Ten conditions that Commonly Qualify for Disability
- Arthritis and other musculoskeletal disabilities – These conditions can lead to an inability to walk or perform dexterous tasks like writing or typing.
- Heart Disease – Heart disease is one of the deadliest medical conditions in the US. It has many subsets of disease types that can qualify for a disability like congestive heart failure or a congenital heart defect.
- Degenerative Disc Disease (DDD) – This is another musculoskeletal disorder typically affecting adults aged sixty or more. DDD can be so disabling it can render people unable to walk or sit in a position for more than two hours due to excruciating pain.
- Respiratory Illnesses – One of the most common SSDI qualifiers is chronic obstructive pulmonary disease (COPD), including emphysema and chronic bronchitis. COPD is a group of diseases causing blocked airflow and breathing problems.
- Stroke – Another common yet deadly illness leaving many people with partial paralysis, inability to walk unassisted, and trouble with verbal and non-verbal communication impeding the ability to work.
- Cancer – Most cancers at stage III and beyond will qualify for SSDI. Certain aggressive cancers (i.e., liver cancer) will qualify with just the diagnosis.
- Diabetes – As a stand-alone illness, diabetes is not a disabling condition since millions of Americans can manage their condition. However, when complications become severe enough to affect daily living, like glaucoma, making you legally blind, or becoming too obese to walk, you can qualify for SSDI.
- Nervous System Disorders – Conditions like cerebral palsy, which can affect a person’s ability to move and maintain posture and balance, and epilepsy which can cause seizures, are commonly eligible for SSDI.
- Mental Illnesses – Nearly twenty percent of SSDI recipients have a mental illness like autism or suffer from a mood disorder like anxiety or depression. While a mental illness is not a guarantee for SSDI benefits, it is in the top ten qualifying conditions for disability.
- Immune System Disorders – These disorders include viruses like HIV or autoimmune illnesses like rheumatoid arthritis.
Other Qualifying Conditions
While these are the ten most common disability qualifiers, many more are in the Blue Book. Certain conditions will automatically qualify you for disability. The SSA has a list of these conditions, which will process and meet approval faster under the Compassionate Allowances Program. More than two hundred compassionate allowance conditions will provide expedited benefits. These conditions include advanced forms of cancer, advanced chronic heart failure and other cardiovascular system disorders, ALS, Parkinson’s and other neurological disorders, early-onset Alzheimer’s disease, and blindness or other visual disorders.

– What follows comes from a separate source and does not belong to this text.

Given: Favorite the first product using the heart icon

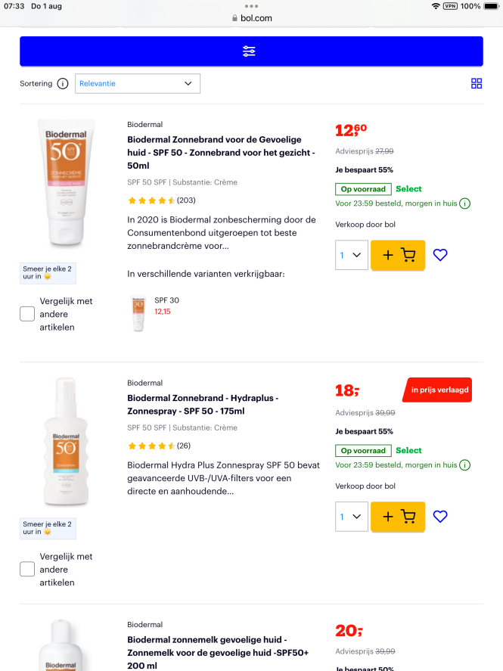Looking at the screenshot, I should click(x=439, y=255).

Establishing the Compassionate Allowance Program fast-tracks eligible claimants through the long and often frustrating disability claims process to receive much-needed benefits promptly. Compassionate Allowance is crucial due to the person’s shortened life span prognosis since, typically, the SSA takes between six to twelve months to issue a disability benefits claim determination.

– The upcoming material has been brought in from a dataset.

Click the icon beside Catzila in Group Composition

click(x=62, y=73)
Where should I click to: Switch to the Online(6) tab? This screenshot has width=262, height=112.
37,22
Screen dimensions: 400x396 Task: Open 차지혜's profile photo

If you become disabled or have a condition or illness with a prognosis eventually rendering you disabled, SSDI benefits can improve your economic outlook when you can no longer work. The SSA has extensively documented medically qualifying conditions for SSDI. Your disability lawyer can help you draft a comprehensive claim for disability benefits. Your attorney can also explain if you are eligible to receive SSI concurrently with SSDI. Explore the options available for SSDI benefits if you think you have a qualifying medical condition.